**Stored items from a collection:**
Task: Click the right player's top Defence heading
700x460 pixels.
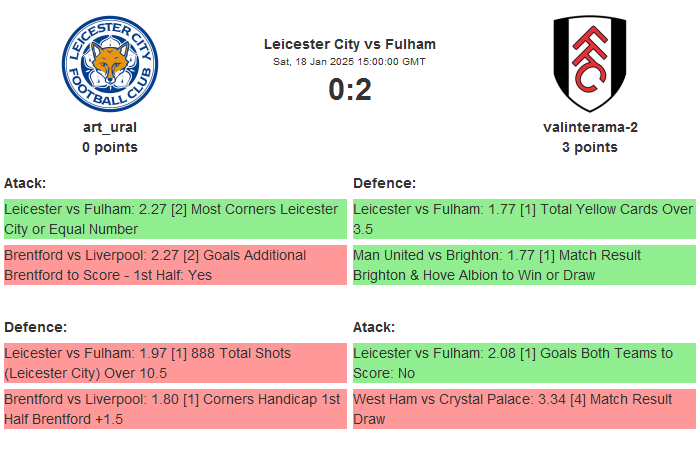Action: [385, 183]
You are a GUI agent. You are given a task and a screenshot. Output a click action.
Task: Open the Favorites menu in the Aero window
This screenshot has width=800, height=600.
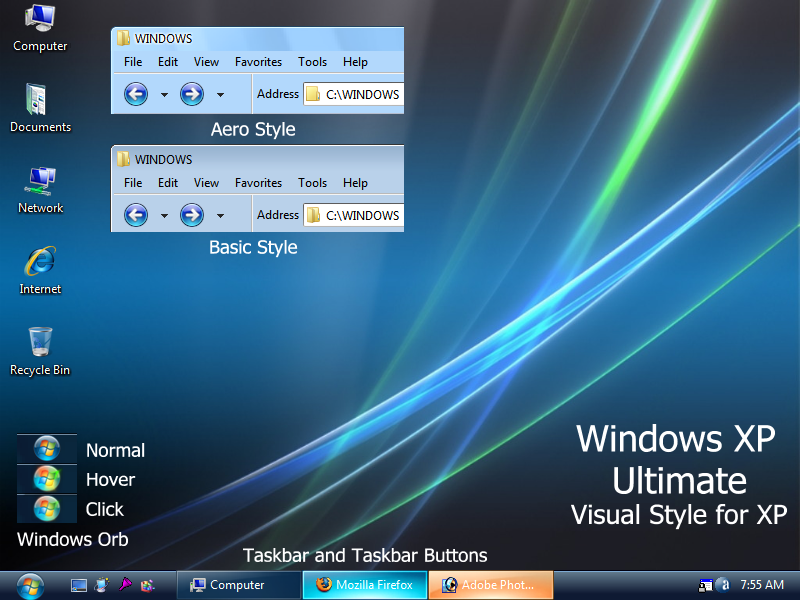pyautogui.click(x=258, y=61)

---

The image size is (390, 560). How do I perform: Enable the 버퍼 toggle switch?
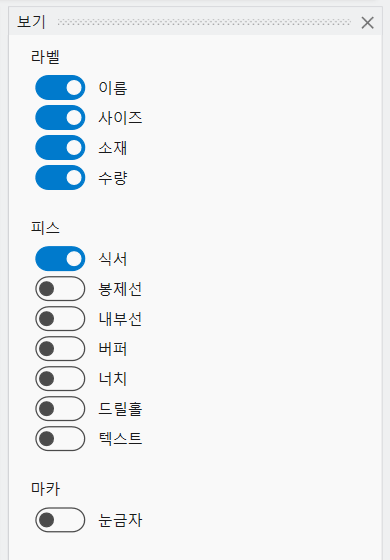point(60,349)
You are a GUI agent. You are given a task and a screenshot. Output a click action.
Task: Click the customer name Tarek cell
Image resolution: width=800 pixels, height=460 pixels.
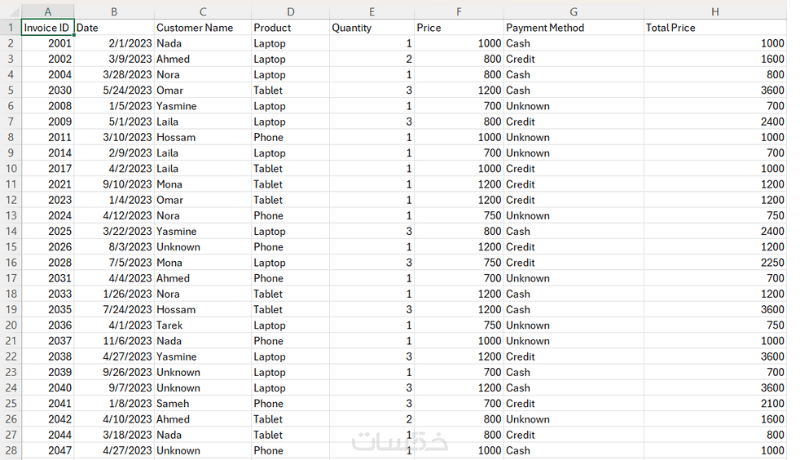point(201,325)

**Assignment:** The stretch to restate runs from the line above containing "Task: Click the right" through the line containing "Task: Open the". Copy it word for word, ends included, without pictures.

**Task solution:**
Task: Click the right player's top Defence heading
700x460 pixels.
Action: [385, 183]
You are a GUI agent. You are given a task and a screenshot. Output a click action.
Task: Open the Favorites menu in the Aero window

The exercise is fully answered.